Recommendations to Upgrade from customized Data Foundation

TL;DR: Cortex Data Foundation helps accelerate deployments with our Data Cloud and includes a set of predefined content and templates for organizations to use, modify and discard as needed. Each organization should optimize content for its own unique needs around data quality, security, performance and costs by making adjustments as needed. We will strive to release non-breaking changes as much as technically possible to avoid disrupting customizations.

Introduction

Cortex Data Foundation provides a set of predefined content and templates to accelerate value from data replicated into BigQuery. Organizations should adapt these templates, modules, SQL, Python scripts, pipelines and other content provided to fit their unique needs.

Cortex Data Foundation content is designed with a principle of openness in mind. Organizations should be able to use the tools that work best for them when working with the BigQuery data models provided The only platform on which the foundation has a tight dependency on is Google BigQuery. All other tools can be interchanged as required:

Data Integration: Any integration tool that has interconnectivity with BigQuery can be leveraged provided it can replicate raw tables and structures. For example, raw tables should resemble the same schema as they were created in SAP (same names, same names of fields, same data types). In addition, the integration tool should be able to provide basic transformation services such as updating target data types for BigQuery compatibility as well as adding additional fields like timestamp or operations flag for highlighting new and changed records.
Data Processing: The change data capture (CDC) processing scripts provided work with Cloud Composer (or Apache Airflow) are optional, and the implementation of this submodule may be ignored completely if another tool is achieving this goal. Conversely, the SQL statements are produced separately from the Airflow-specific files where possible, so that customers can make use of the separate SQL files in another tool as needed.
Data Visualization: While Looker dashboarding templates are provided and contain visualizations and minimum logic, the core logic remains available in the data foundation within BigQuery by design so it’s easy for organizations to create visualizations with their reporting tool of choice.

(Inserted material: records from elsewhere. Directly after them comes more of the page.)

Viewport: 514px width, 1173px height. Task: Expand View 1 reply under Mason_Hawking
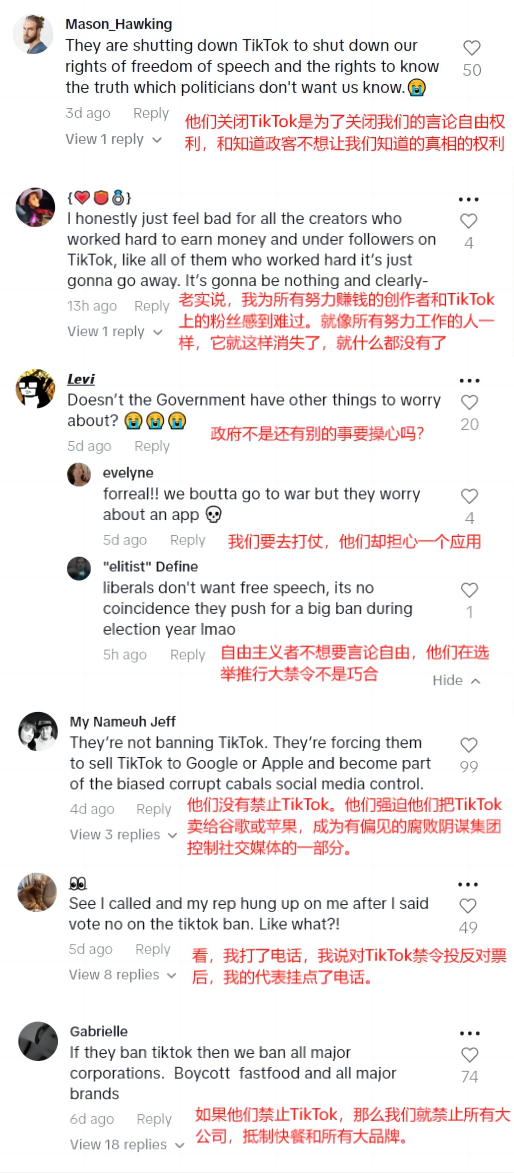(x=114, y=139)
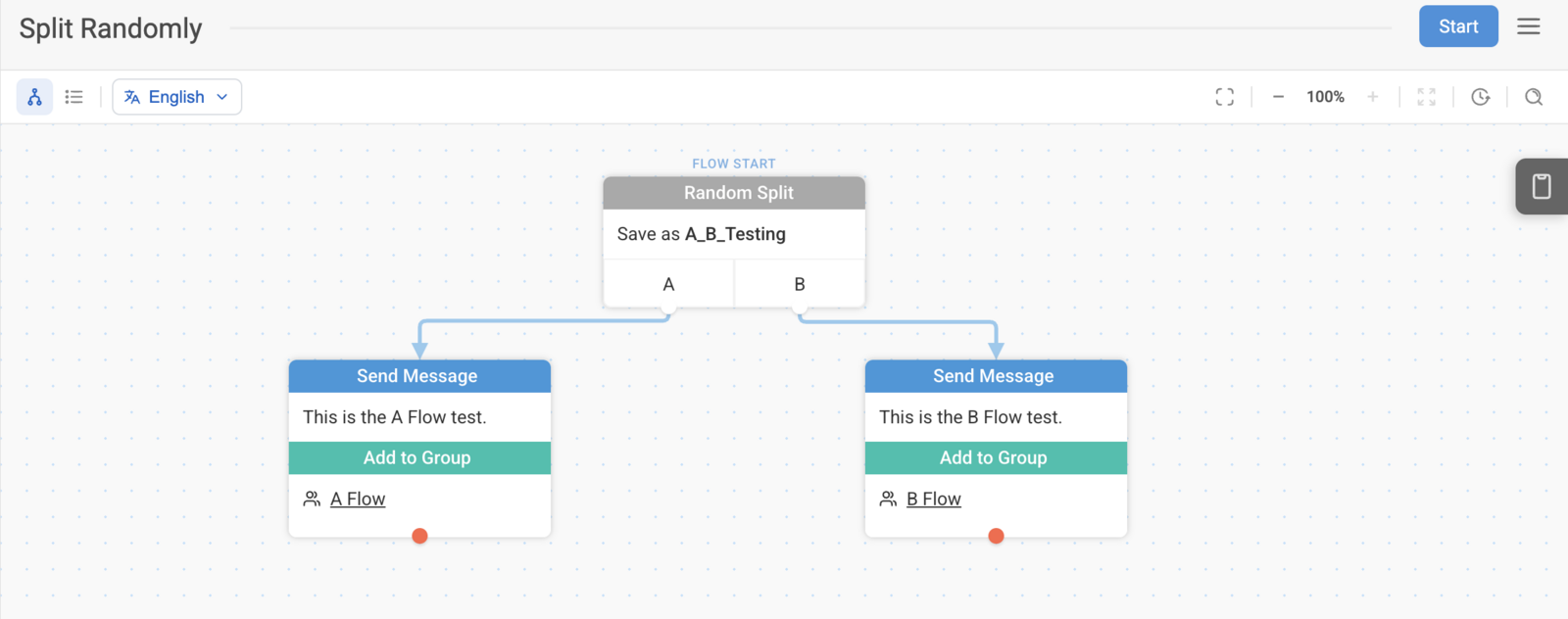Open the hamburger menu
The width and height of the screenshot is (1568, 619).
click(1529, 26)
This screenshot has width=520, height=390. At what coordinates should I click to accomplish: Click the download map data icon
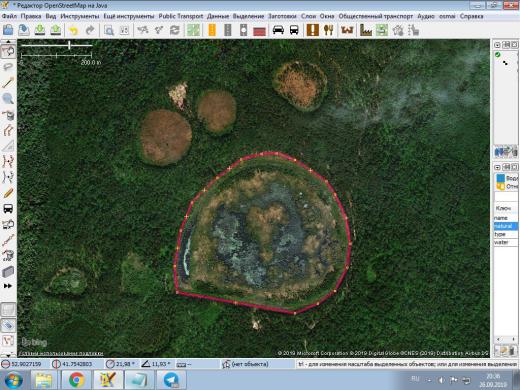[40, 30]
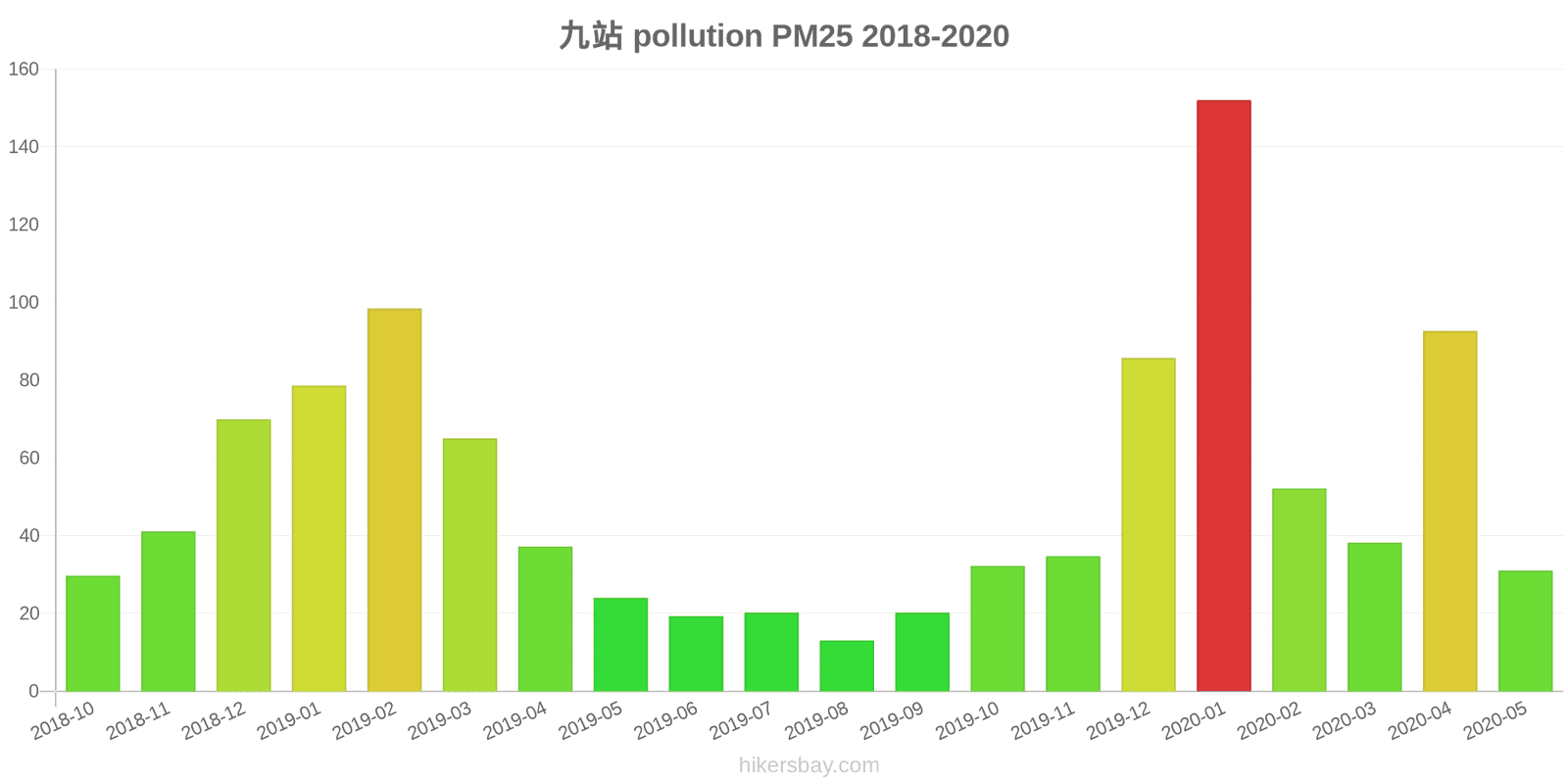Click the 160 y-axis label
The height and width of the screenshot is (784, 1568).
pyautogui.click(x=24, y=69)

Submodules and scripts are built with interchangeability in mind. SQL views are built with markers for organizations to implement, expand or discard logic depending on their configurations and business needs. No two organizations are the same, and that means that their data modeling may also divert from the standard. Organizations will need to and are encouraged to make these accelerators their own, customize them and, if applicable, contribute back to the community with their learnings.

The same applies to optimizations for cost and performance. Some companies may have higher throughput, some companies may have higher historical volume. This means partitioning, data quality checks, clusters and materialization strategy will be different. The business' needs for updated information will also influence this.

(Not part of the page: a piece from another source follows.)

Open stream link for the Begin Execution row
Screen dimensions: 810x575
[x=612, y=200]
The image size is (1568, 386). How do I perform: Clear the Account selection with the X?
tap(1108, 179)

With this in mind, the Cortex Framework development team will strive to keep changes as non-breaking as possible. For example, SQL views may gain new fields, but not lose them from their output or change their level of aggregation. We recommend keeping the Release Notes in mind and watching for major verison changes as these indicate how big a new release can be. As of the date of publishing, Release v3.0 is by far the biggest change we have ever released at once in terms of upgrade efforts. We hope this is an exception.

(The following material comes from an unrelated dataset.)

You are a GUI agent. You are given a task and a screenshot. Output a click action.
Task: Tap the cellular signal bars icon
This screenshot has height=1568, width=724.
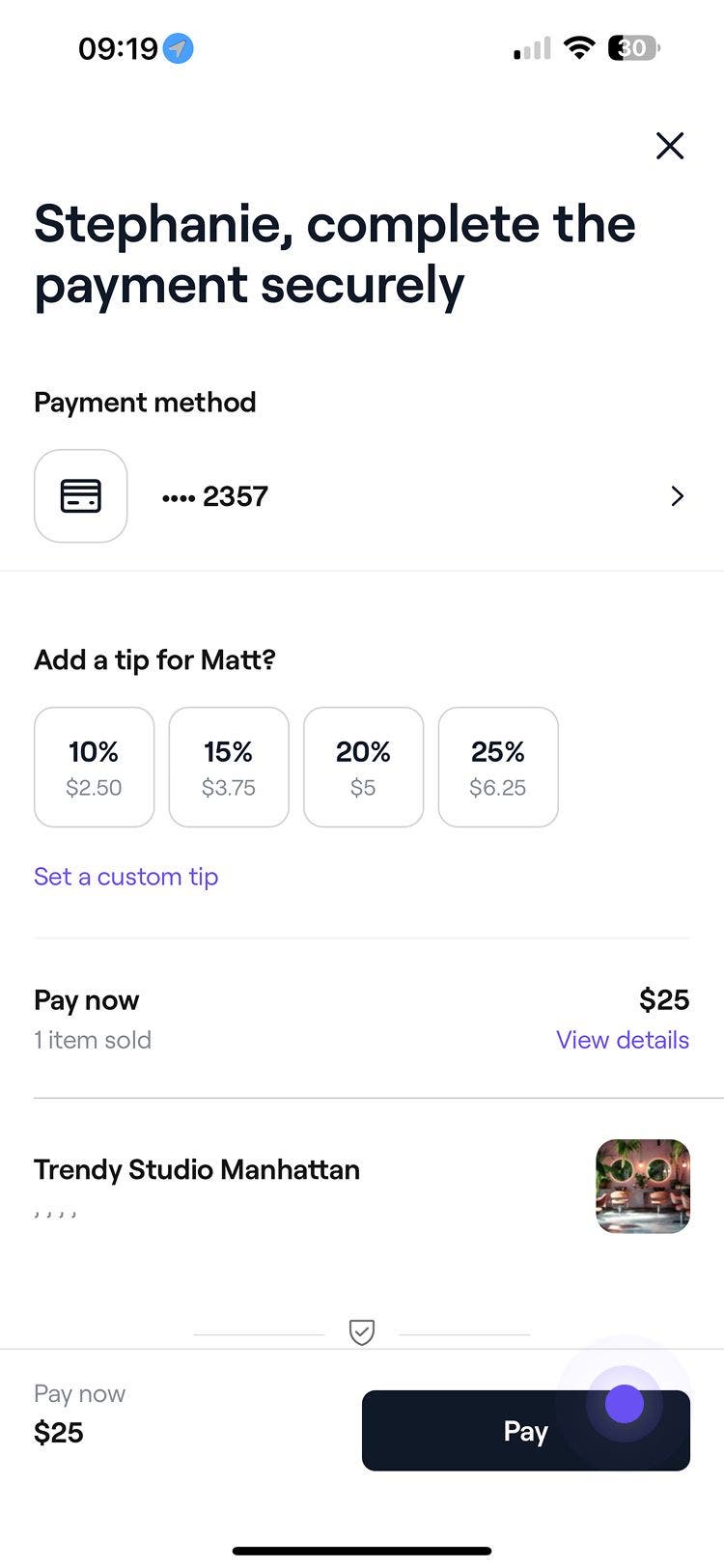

The following instructions illustrate one of the many ways in which developers can keep their code up-to-date with the Cortex Data Foundation repository while retaining their customizations. Use of the pre-delivered deployment scripts in CI/CD pipelines is also included in this example. Organizations may also opt to use other tools to create artifacts and pipelines, such as Dataform, or automation tools provided by the different Git hosts, such as GitHub actions.

Setup your repositories

There are multiple paths to do this. This illustrates only one of them.

We strongly recommend you are familiar with Git's innero workings and commands before tackling these steps.

One option is to fork the repositories. Some organizations may opt for having their own clone with an upstream branch as described in step 3. In this example, we will start with a fork to keep that repository receiving updates from the Google Cloud repository, and a separate repository for the Company's main. For the data foundation, we assume you are using the deployment included there and all the submodules (e.g., CDC, SAP Reporting, ML Models) that you intend to deploy and customize.

NOTE: If you are forking the Data foundation parent repository and not using one of the submodules and choose not to fork it, you can remove it from the submodules list after forking. However, to avoid adjusting this structure each time, it may be more convenient to just keep it.

After you have forked the three repositories, clone them into a new folder.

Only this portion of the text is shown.